When we got back to the IP, Al was sitting in the same spot we had left him at the Geisha bar, only the single tower of empty shotglasses in front of him had grown threefold. I started hitting the sauce and had random conversations with a slew of bloggers and fans including hacker59, The Fat Guy, Irish Jim, Mean Gene, StB, Betty Underground, and Pokerpeaker. I played Pai Gow and blackjack at some point-- I think I lost at both.

Somewhere along the way, Derek was propositioned by a working girl at the Geisha Bar. She was wearing a midriff top that showed off a large "tramp stamp" on her lower back.

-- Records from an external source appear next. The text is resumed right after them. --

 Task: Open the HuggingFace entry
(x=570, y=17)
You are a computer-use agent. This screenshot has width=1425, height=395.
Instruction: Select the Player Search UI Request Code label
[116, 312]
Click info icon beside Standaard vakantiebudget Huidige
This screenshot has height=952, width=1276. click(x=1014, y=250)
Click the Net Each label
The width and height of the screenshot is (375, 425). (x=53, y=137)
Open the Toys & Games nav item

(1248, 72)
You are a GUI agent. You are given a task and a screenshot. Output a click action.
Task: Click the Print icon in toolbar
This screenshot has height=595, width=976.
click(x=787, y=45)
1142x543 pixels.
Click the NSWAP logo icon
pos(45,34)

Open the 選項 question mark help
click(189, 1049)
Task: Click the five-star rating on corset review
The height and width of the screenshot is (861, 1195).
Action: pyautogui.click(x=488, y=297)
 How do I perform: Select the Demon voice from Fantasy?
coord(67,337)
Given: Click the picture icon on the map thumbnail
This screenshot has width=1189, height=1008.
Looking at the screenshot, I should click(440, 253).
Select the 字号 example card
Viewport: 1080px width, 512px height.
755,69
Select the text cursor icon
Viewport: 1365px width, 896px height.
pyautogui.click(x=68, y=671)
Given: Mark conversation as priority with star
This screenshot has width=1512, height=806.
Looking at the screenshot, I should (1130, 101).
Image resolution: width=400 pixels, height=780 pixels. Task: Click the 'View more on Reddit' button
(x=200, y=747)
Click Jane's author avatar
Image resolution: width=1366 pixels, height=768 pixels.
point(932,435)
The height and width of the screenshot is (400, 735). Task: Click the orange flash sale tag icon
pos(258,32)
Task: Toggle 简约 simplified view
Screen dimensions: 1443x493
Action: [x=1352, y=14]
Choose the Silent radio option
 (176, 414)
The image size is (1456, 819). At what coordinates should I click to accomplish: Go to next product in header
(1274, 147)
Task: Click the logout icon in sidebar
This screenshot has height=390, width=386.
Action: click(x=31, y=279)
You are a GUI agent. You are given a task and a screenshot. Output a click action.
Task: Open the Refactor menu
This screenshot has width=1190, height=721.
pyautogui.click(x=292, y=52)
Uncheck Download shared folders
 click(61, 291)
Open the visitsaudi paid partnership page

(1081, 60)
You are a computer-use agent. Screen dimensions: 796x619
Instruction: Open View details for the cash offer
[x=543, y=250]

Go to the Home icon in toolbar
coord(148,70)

She claimed it was a tattoo of her mother's name. It's always the mother with these whores...

Pauly and I stumbled back to Bellagio in the wee hours, ready to do it all over again the next day.

* * * * *

Sadly, Friday morning brought the end of our stay at Bellagio. I could hardly bear to leave. Fortunately, Pauly stumbled upon some sort of deal that got us one of the IP's holla-balla suites for only a few bucks more than a regular room. It had a living room, two balconies, a mirror over the king-sized bed and a super-sized bathtub that could fit at least three. After checking in and dropping off our stuff, we went downstairs to play some cards. I sat down at a $1-2 NL table with Pauly, Johnny Hughes, VinNay, StB and several cowboys. Poor VinNay lost a huge pot with bottom set against Pauly's middle set on an 8-4-2 flop. He fired out $60 on the flop, the cowboydonk on my right moved all in for $71, and I folded my K-8 only to see Pauly move all in for the remainder of his stack. VinNay somewhat reluctantly called and showed his 2-2, while the cowboydonk turned up... K-8.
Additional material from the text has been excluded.